• Bearden
    19
    In a talk between Chalmers and Dennett on the theme of possible minds and AI, Chalmers introduces the concept of the space of all possible minds. "Think about the space of possible minds. It’s absolutely vast, all the minds there ever have been, will be, or could be. Starting with actual minds, you might think there are a lot of actual minds. There have been a hundred billion or so humans with minds of their own. Some pretty amazing minds have been in there: Confucius, Isaac Newton, Jane Austin, Pablo Picasso, Martin Luther King, on it goes. A lot of amazing minds. But still, those hundred billion minds put together [span] just the tiniest corner of the space of possible minds." (https://www.youtube.com/watch?v=eHN_o6RqrHY, 5:06)

    With the exception of this example, I haven't been able to find any discourse on the subject of possible minds or possible conscious experiences. If you know of any literature on this subject it would help me tremendously if you would point me to it.

**Stored records**
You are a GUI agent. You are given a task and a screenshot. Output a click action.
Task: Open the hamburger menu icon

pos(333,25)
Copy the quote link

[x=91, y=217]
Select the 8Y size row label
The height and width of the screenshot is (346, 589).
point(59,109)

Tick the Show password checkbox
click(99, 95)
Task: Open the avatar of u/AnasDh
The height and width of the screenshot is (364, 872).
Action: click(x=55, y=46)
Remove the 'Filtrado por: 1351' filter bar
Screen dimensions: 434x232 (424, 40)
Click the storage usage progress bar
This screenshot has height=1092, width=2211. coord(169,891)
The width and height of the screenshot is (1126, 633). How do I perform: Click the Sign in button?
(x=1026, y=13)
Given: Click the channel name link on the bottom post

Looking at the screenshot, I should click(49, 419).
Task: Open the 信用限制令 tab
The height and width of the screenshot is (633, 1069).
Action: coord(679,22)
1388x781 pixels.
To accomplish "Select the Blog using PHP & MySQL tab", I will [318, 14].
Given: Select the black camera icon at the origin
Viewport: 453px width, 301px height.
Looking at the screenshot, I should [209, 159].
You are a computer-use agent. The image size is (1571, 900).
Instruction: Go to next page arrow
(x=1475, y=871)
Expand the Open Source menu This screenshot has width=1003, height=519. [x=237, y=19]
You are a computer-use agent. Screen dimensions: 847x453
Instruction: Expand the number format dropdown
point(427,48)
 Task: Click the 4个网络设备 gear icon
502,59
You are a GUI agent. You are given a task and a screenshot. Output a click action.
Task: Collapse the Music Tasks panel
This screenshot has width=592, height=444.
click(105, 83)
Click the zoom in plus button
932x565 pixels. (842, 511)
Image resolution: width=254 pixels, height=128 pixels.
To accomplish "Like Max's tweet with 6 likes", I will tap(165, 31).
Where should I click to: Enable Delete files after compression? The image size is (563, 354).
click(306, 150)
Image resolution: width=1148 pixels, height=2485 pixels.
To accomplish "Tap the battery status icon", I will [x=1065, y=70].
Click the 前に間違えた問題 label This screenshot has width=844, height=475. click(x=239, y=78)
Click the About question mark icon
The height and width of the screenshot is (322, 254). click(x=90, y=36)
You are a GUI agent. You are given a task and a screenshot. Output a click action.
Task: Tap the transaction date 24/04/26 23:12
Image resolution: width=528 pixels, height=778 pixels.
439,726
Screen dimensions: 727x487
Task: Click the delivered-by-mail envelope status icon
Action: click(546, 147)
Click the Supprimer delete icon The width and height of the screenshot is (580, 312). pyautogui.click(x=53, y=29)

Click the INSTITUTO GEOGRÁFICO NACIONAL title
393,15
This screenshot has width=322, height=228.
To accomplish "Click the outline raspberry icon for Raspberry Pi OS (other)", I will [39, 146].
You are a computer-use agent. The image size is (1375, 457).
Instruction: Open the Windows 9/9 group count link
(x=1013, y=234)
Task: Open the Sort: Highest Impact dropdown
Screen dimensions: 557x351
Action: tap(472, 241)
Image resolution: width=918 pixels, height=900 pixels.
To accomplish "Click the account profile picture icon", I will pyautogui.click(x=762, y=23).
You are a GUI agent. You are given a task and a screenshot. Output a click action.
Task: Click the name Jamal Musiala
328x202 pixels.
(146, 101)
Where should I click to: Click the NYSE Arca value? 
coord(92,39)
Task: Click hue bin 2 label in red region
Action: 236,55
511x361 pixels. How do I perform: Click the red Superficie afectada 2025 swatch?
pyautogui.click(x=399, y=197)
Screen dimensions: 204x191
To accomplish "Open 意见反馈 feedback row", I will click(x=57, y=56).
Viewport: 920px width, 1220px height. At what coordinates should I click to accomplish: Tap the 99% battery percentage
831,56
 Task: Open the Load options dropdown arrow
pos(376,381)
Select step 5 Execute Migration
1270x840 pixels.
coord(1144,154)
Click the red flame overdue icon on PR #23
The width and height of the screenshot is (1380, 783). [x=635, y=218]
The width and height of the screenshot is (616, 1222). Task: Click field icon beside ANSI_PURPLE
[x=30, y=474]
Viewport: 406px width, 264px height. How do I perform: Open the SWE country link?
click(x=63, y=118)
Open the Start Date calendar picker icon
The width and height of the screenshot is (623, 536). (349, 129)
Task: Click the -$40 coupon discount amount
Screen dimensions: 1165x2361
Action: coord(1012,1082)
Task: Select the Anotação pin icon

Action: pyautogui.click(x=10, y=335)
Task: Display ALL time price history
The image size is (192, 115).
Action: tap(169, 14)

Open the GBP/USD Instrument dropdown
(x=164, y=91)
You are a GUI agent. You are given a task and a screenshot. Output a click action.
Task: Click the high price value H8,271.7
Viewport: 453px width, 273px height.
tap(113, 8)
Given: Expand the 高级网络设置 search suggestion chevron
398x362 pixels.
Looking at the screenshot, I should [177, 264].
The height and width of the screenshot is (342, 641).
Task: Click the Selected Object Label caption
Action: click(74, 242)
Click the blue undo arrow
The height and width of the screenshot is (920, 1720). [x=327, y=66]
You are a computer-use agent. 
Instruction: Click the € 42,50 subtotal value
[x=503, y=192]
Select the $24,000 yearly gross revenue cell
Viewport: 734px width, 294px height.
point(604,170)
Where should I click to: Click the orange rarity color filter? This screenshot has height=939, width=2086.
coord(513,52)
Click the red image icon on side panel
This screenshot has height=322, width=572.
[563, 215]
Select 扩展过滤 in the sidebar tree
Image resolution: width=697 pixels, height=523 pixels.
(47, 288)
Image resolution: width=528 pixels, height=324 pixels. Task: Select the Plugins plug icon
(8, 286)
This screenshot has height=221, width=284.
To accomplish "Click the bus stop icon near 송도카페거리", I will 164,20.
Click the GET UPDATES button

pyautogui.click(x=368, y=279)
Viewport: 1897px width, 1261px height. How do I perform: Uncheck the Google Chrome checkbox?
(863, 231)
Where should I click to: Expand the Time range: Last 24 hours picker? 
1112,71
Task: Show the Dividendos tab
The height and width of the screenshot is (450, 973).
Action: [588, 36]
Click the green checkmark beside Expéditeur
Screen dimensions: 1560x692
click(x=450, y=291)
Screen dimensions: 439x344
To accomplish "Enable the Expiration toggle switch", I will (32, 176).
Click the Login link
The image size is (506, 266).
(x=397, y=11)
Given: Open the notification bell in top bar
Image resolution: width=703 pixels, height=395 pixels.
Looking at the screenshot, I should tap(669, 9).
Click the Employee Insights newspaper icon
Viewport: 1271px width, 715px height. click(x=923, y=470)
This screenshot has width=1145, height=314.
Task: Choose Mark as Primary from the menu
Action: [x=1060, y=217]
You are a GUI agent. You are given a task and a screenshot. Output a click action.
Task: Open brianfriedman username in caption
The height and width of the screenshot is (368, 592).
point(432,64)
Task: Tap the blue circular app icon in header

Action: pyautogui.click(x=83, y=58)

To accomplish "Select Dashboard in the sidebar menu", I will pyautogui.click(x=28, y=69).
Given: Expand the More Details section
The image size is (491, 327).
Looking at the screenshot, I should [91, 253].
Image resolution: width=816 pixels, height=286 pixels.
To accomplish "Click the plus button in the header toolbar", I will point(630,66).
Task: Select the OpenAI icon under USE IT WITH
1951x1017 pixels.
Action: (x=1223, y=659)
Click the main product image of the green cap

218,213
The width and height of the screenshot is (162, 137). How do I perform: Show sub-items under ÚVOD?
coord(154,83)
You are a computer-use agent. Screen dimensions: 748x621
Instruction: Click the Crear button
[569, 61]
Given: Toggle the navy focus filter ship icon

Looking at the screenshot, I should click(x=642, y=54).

**Required actions**
1. Replace "literature" with "writing" in the passage on possible minds and give the result, beginning at the words "With the exception" and stopping after "point me to it.".
2. Reproduce the records word for word, from their first line through the line that contains "click(306, 150)".

**Task-by-task results**
1.
With the exception of this example, I haven't been able to find any discourse on the subject of possible minds or possible conscious experiences. If you know of any writing on this subject it would help me tremendously if you would point me to it.

2.
You are a GUI agent. You are given a task and a screenshot. Output a click action.
Task: Open the hamburger menu icon

pos(333,25)
Copy the quote link

[x=91, y=217]
Select the 8Y size row label
The height and width of the screenshot is (346, 589).
point(59,109)

Tick the Show password checkbox
click(99, 95)
Task: Open the avatar of u/AnasDh
The height and width of the screenshot is (364, 872).
Action: click(x=55, y=46)
Remove the 'Filtrado por: 1351' filter bar
Screen dimensions: 434x232 (424, 40)
Click the storage usage progress bar
This screenshot has height=1092, width=2211. coord(169,891)
The width and height of the screenshot is (1126, 633). How do I perform: Click the Sign in button?
(x=1026, y=13)
Given: Click the channel name link on the bottom post

Looking at the screenshot, I should click(49, 419).
Task: Open the 信用限制令 tab
The height and width of the screenshot is (633, 1069).
Action: coord(679,22)
1388x781 pixels.
To accomplish "Select the Blog using PHP & MySQL tab", I will [318, 14].
Given: Select the black camera icon at the origin
Viewport: 453px width, 301px height.
Looking at the screenshot, I should [209, 159].
You are a computer-use agent. The image size is (1571, 900).
Instruction: Go to next page arrow
(x=1475, y=871)
Expand the Open Source menu This screenshot has width=1003, height=519. [x=237, y=19]
You are a computer-use agent. Screen dimensions: 847x453
Instruction: Expand the number format dropdown
point(427,48)
 Task: Click the 4个网络设备 gear icon
502,59
You are a GUI agent. You are given a task and a screenshot. Output a click action.
Task: Collapse the Music Tasks panel
This screenshot has width=592, height=444.
click(105, 83)
Click the zoom in plus button
932x565 pixels. (842, 511)
Image resolution: width=254 pixels, height=128 pixels.
To accomplish "Like Max's tweet with 6 likes", I will tap(165, 31).
Where should I click to: Enable Delete files after compression? The image size is (563, 354).
click(306, 150)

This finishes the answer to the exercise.